-- Opening Marker --
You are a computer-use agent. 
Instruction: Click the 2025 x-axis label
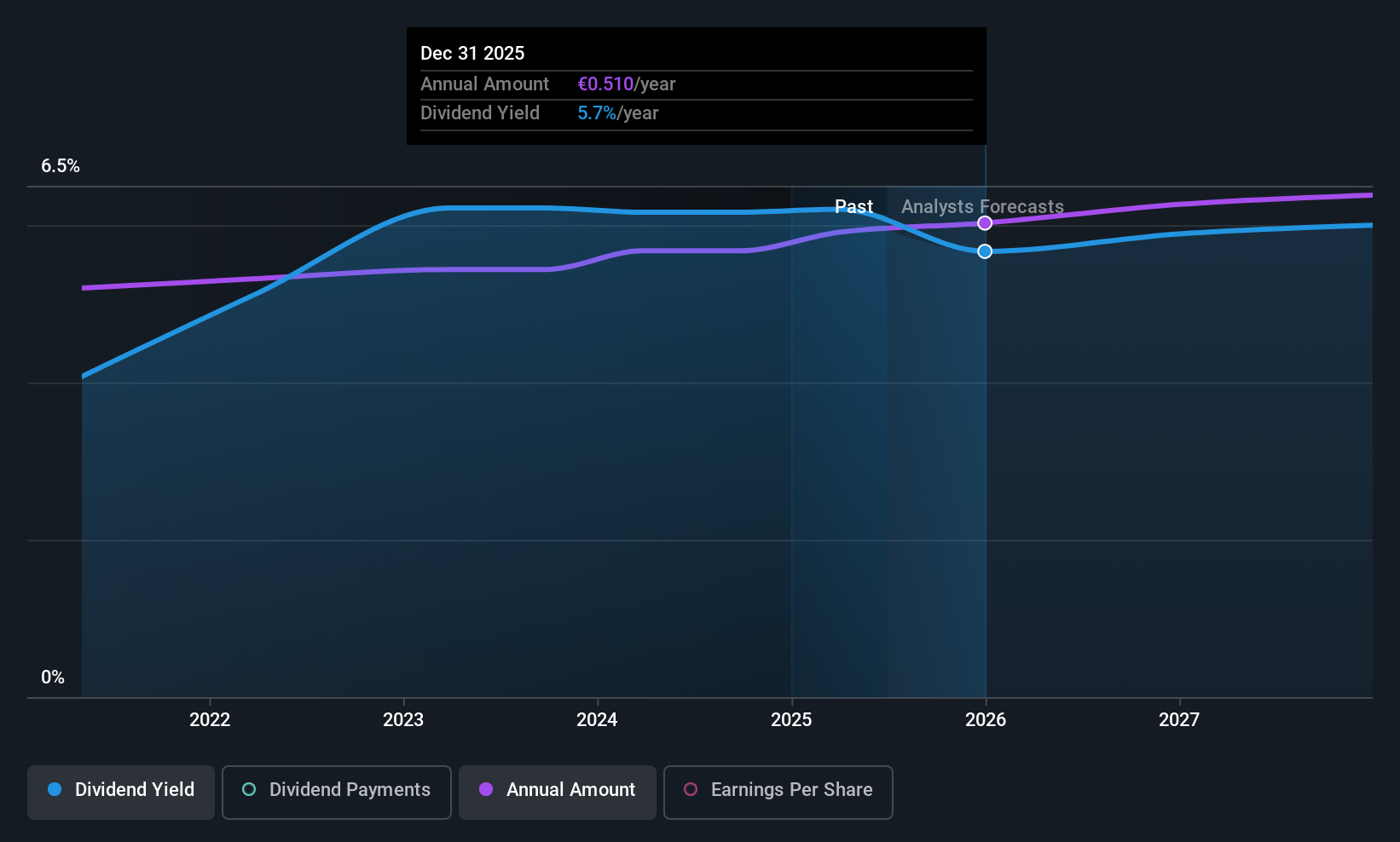(791, 720)
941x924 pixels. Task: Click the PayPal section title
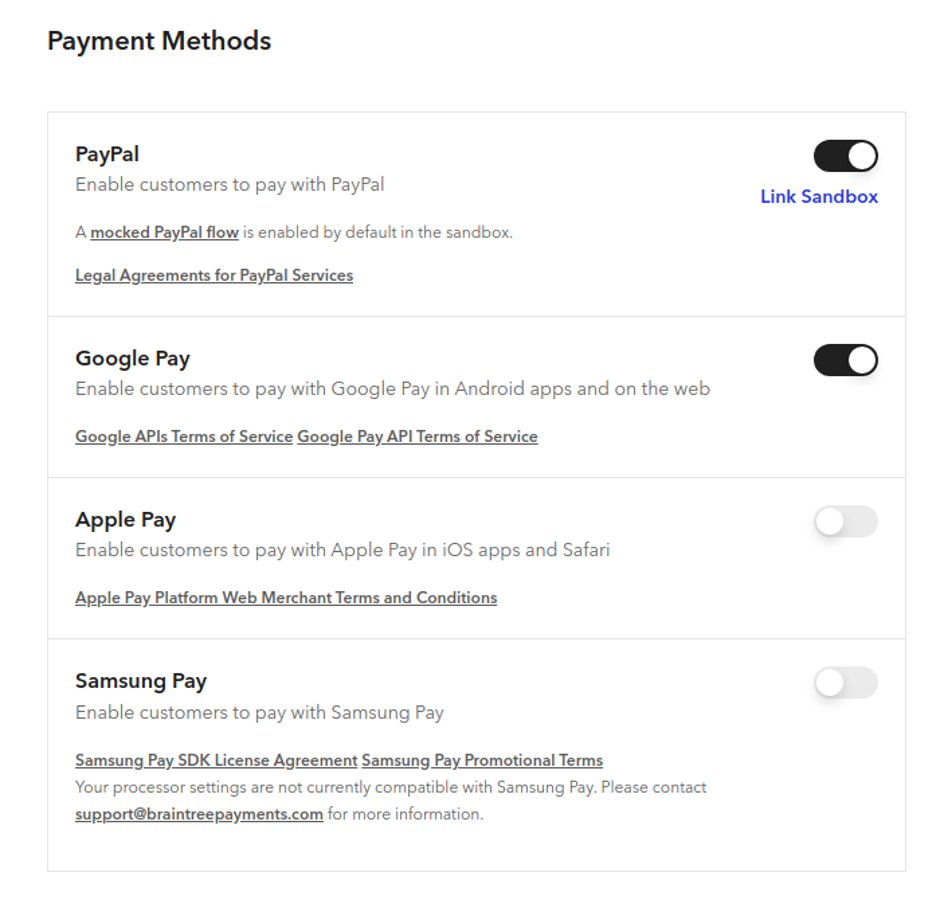107,154
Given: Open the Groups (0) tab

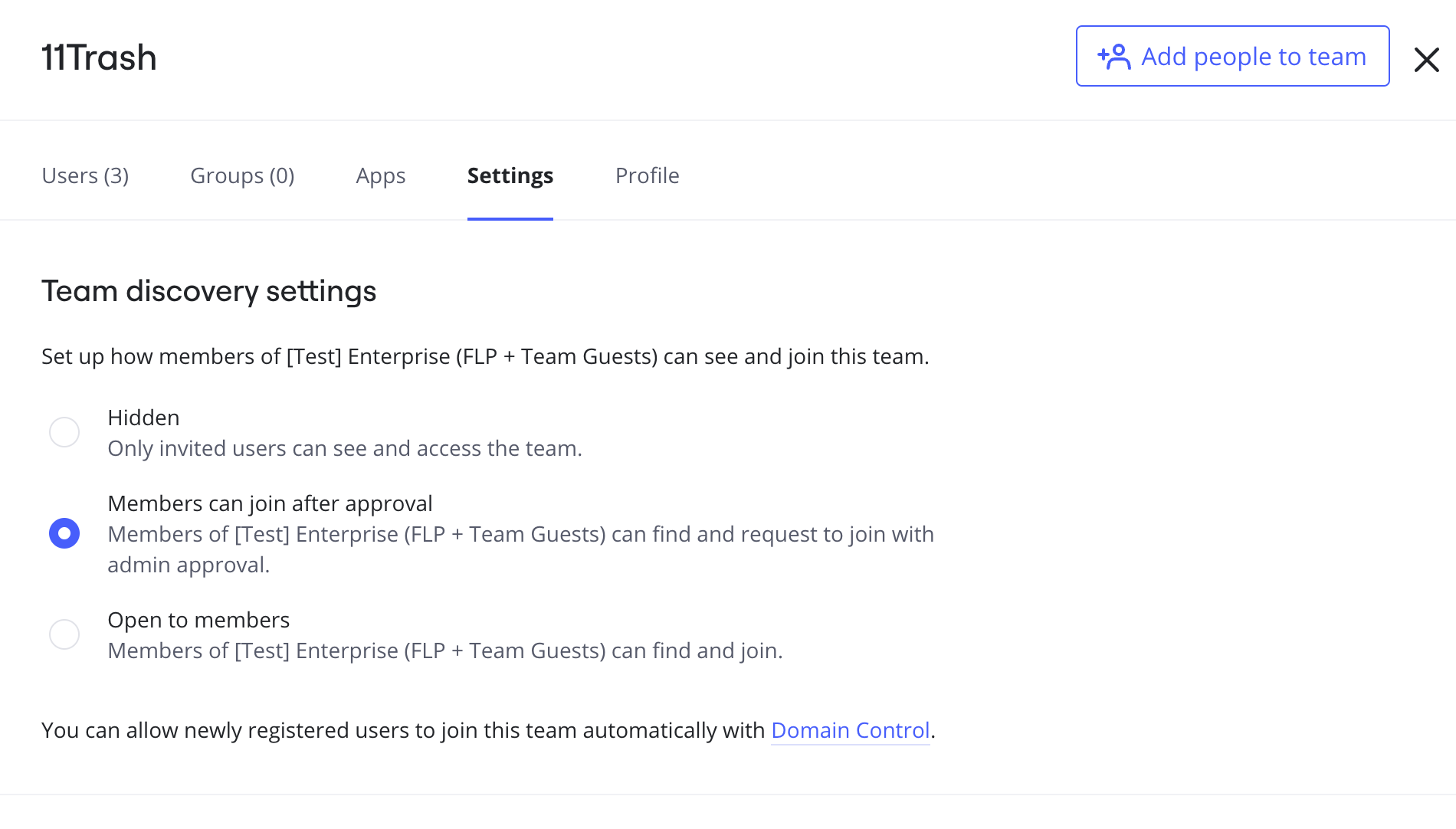Looking at the screenshot, I should 242,175.
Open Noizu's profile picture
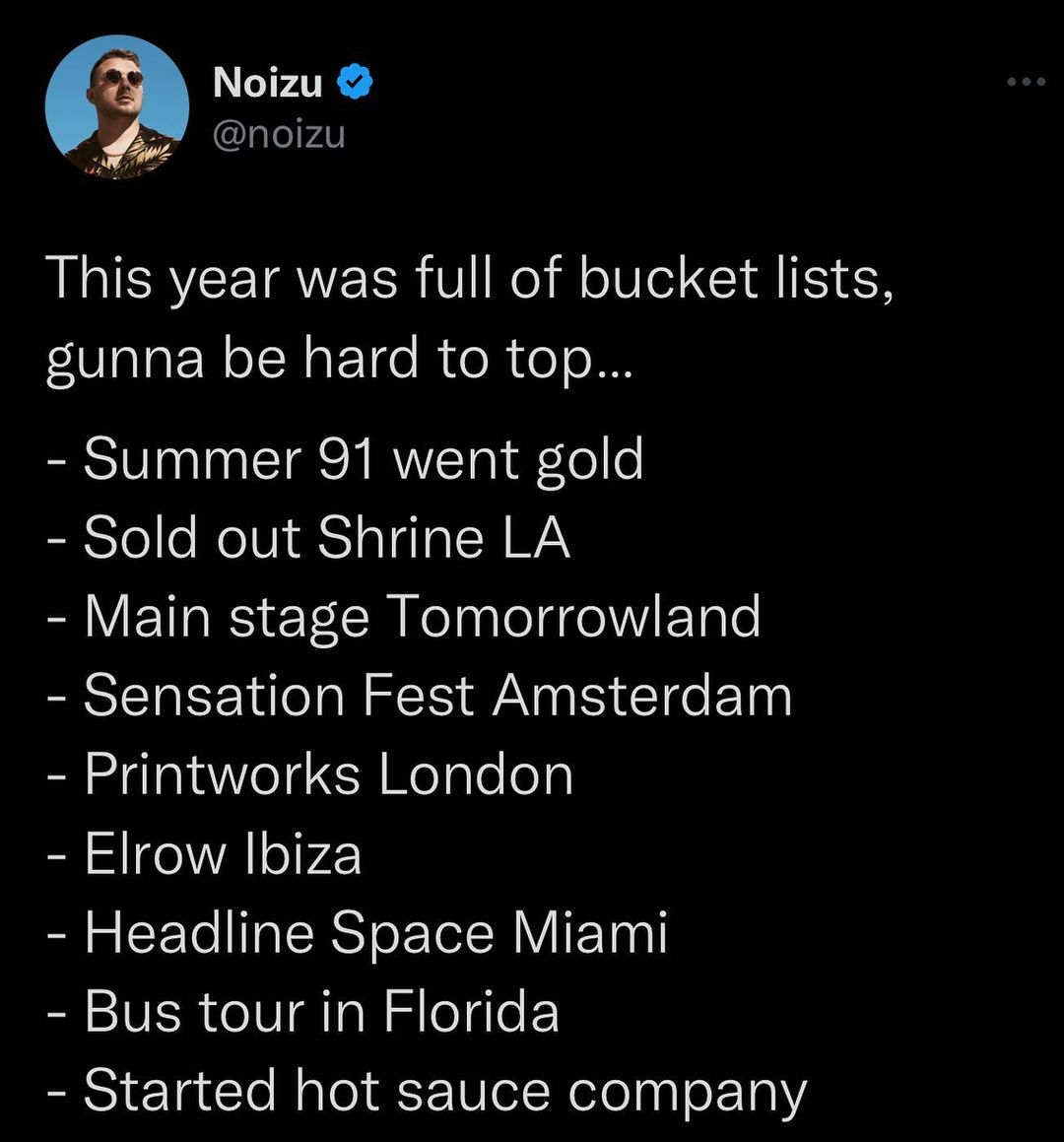 116,107
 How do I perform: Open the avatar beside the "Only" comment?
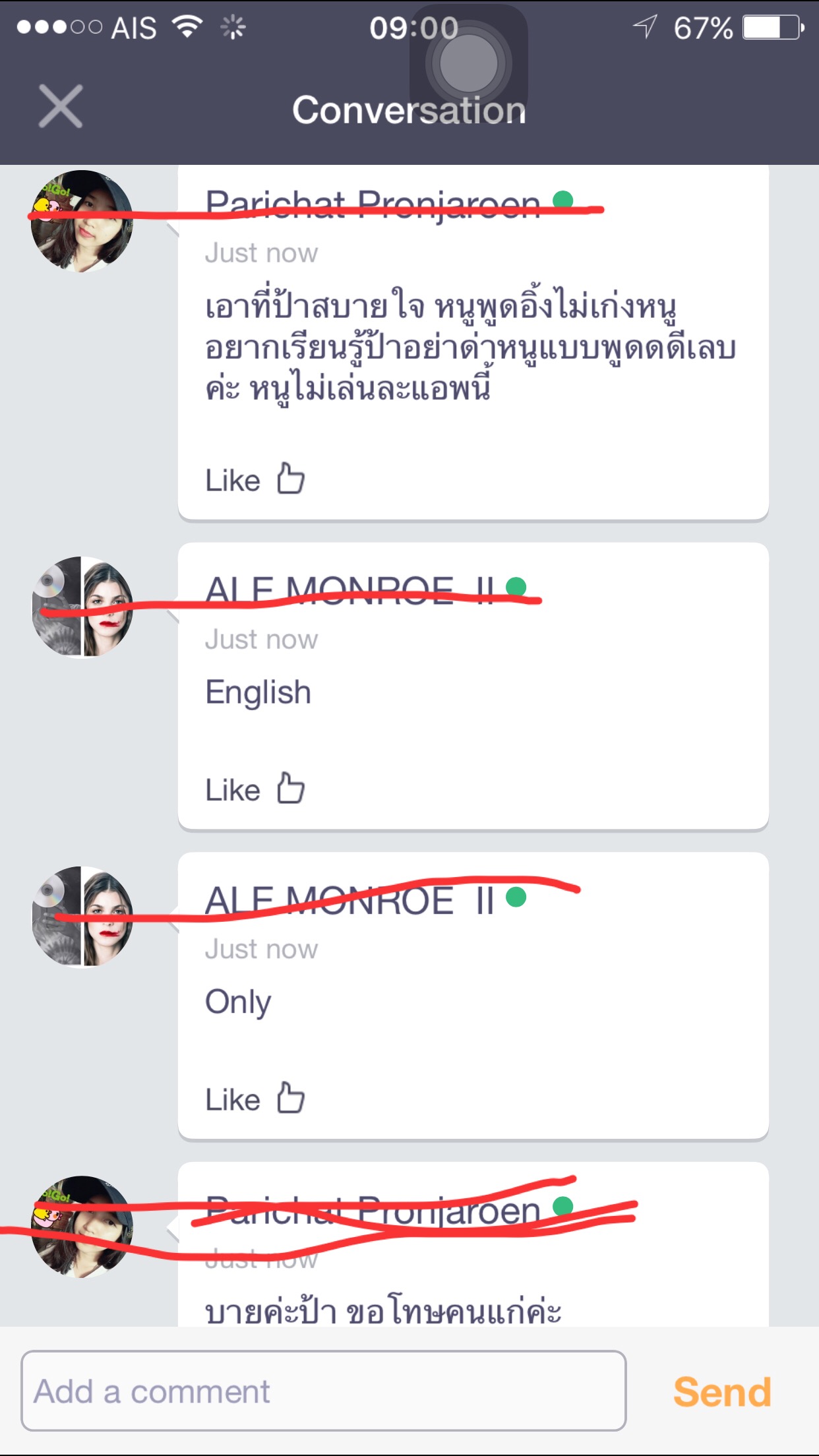(82, 917)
-- Closing Marker --
● **WHAT NEEDS TO BE DONE**
Without the pictures, return the entries exactly as they appear.

● **SOLUTION FOR THIS EXERCISE**
You are a computer-use agent. 
Instruction: Click the 2025 x-axis label
(791, 720)
941x924 pixels. Task: Click the PayPal section title
107,154
Given: Open the Groups (0) tab

Looking at the screenshot, I should 242,175.
Open Noizu's profile picture
 116,107
 How do I perform: Open the avatar beside the "Only" comment?
(82, 917)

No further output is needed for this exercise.